I roasted a turkey for the first time ever, and it was delicious. The gravy also turned out perfectly, which pretty much never happens for me. Every component of the meal fell into place, and my only bit of stress came about Wednesday afternoon as I was working on the second pie (which stress resulted in me forgetting to put foil around the edges, and the crust getting burnt a little).

The pumpkin pie turned out perfectly. We had to trim the burnt crust off the apple.
The pumpkin pie turned out perfectly. We had to trim the burnt crust off the apple.

Next year, I’m only making one pie.

At dinner, the girls started sharing, unprompted, everything they are thankful for. Top of Gracie’s list were the homemade doughnuts we’d had for breakfast. The goof.

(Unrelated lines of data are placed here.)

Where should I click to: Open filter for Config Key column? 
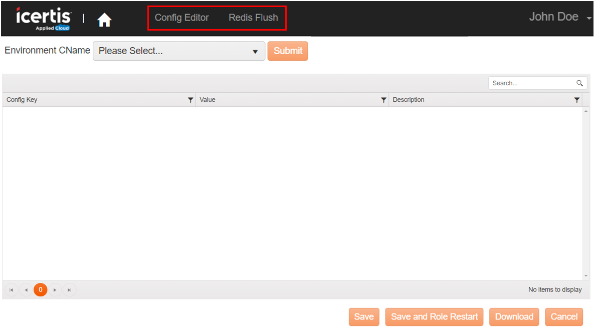pyautogui.click(x=190, y=100)
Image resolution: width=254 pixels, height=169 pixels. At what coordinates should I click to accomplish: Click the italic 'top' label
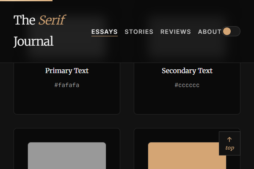click(229, 148)
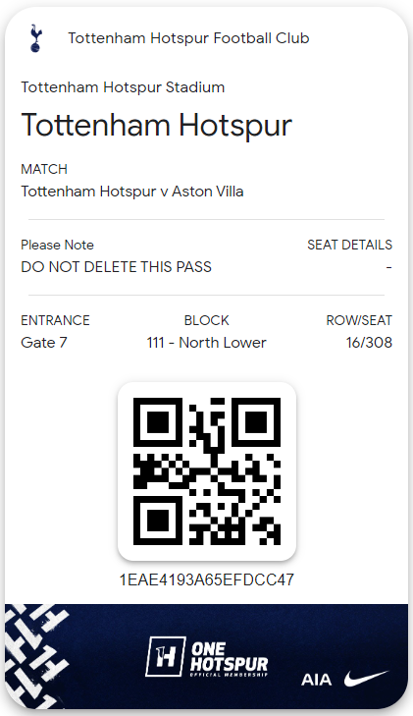This screenshot has height=716, width=413.
Task: Select the barcode number 1EAE4193A65EFDCC47
Action: coord(206,579)
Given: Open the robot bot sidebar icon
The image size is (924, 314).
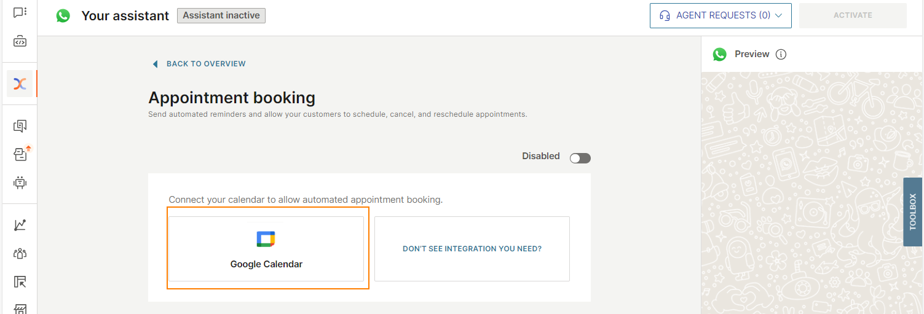Looking at the screenshot, I should (x=20, y=183).
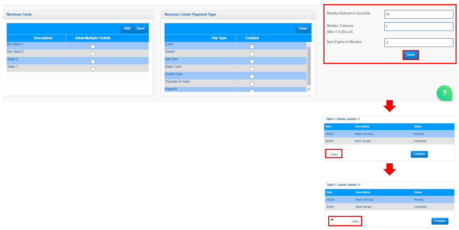Click the Description column header in Revenue Center
This screenshot has width=459, height=230.
[x=43, y=38]
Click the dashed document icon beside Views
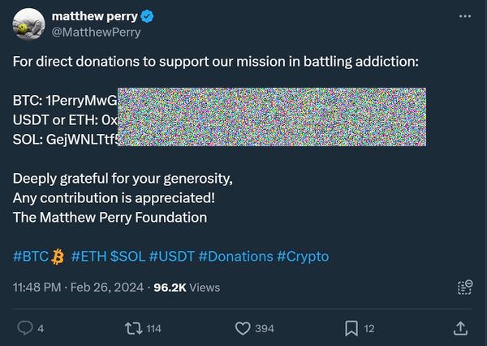 click(464, 288)
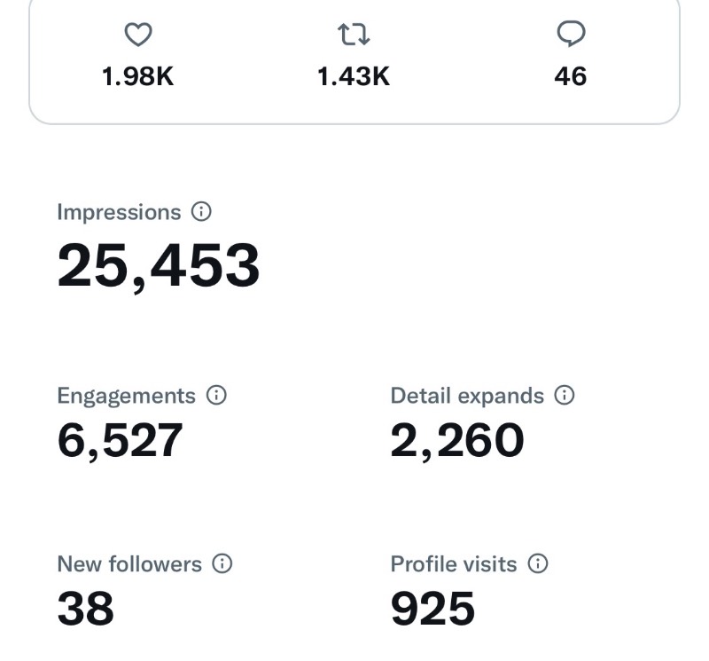Screen dimensions: 709x661
Task: Open the Detail expands info icon
Action: (x=565, y=395)
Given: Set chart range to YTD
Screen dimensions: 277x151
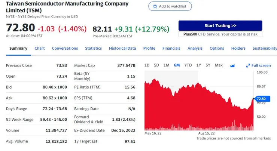Looking at the screenshot, I should coord(188,65).
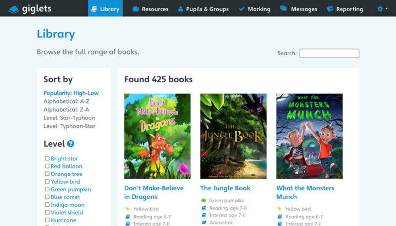Enable the Green pumpkin level checkbox
The width and height of the screenshot is (396, 226).
[x=47, y=190]
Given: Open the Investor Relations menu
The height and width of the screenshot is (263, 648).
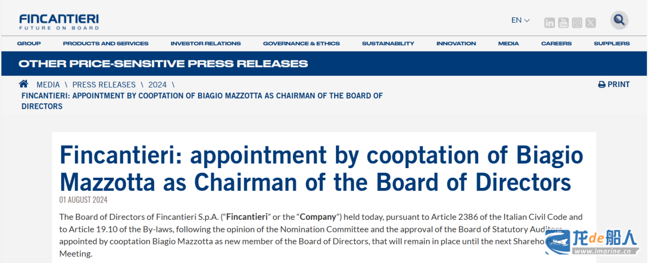Looking at the screenshot, I should tap(206, 43).
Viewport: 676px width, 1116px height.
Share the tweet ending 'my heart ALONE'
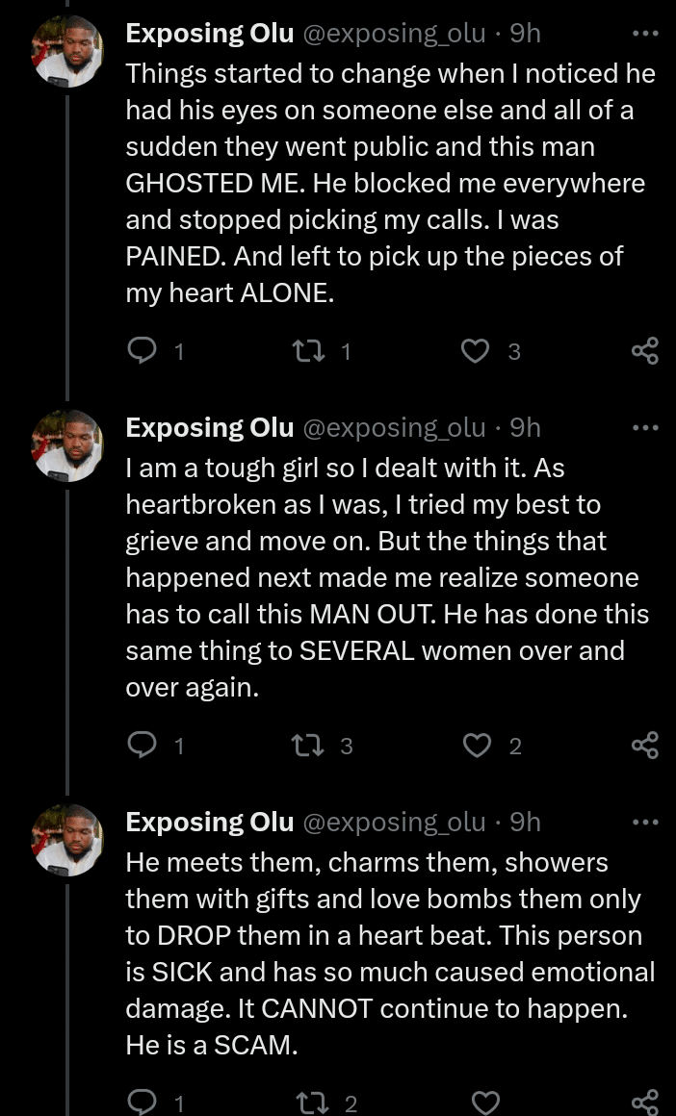(x=644, y=351)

It was awfully precious to sit there and listen to them rattle off thanks … thankful for their new cousin, thankful for our new home, thankful for our old home, thankful for grandparents, thankful for each other, thankful for the ocean (“and tides!” Gracie clarified. “And REALLY BIG WAVES.”), finally winding up with Joy declaring she’s thankful for the whole world.

Well, really, how can you top that?

As I sat and listened, my chief thanks was that I was able to be thankful at all. I spent so many years numb, not able to be unhappy or happy, thankful or miserable, or anything at all except exhausted and overwhelmed, that to be able to sit with my family and really delight in them, and be utterly thankful for them, was so beautiful.

One question Christians are asked frequently – and it’s a valid question, a really good one – is that if God is so good, and so powerful, why did he allow evil to come into the world at all? There isn’t one simple answer for that. One facet of one possible answer, however, is that in a world where all is light, the light isn’t known; it’s taken for granted. But against the dark, we see the light, and we love it. The contrast makes it stand out so much brighter.

I had a really happy childhood, adolescence, and young adulthood. And I’m just now starting to grasp why, possibly, God took me through so many years of darkness after I hit adulthood. Because the joy I have now at actually having joy again is so much richer, so much better, than the simple unthinking happiness I had back when I had known nothing else.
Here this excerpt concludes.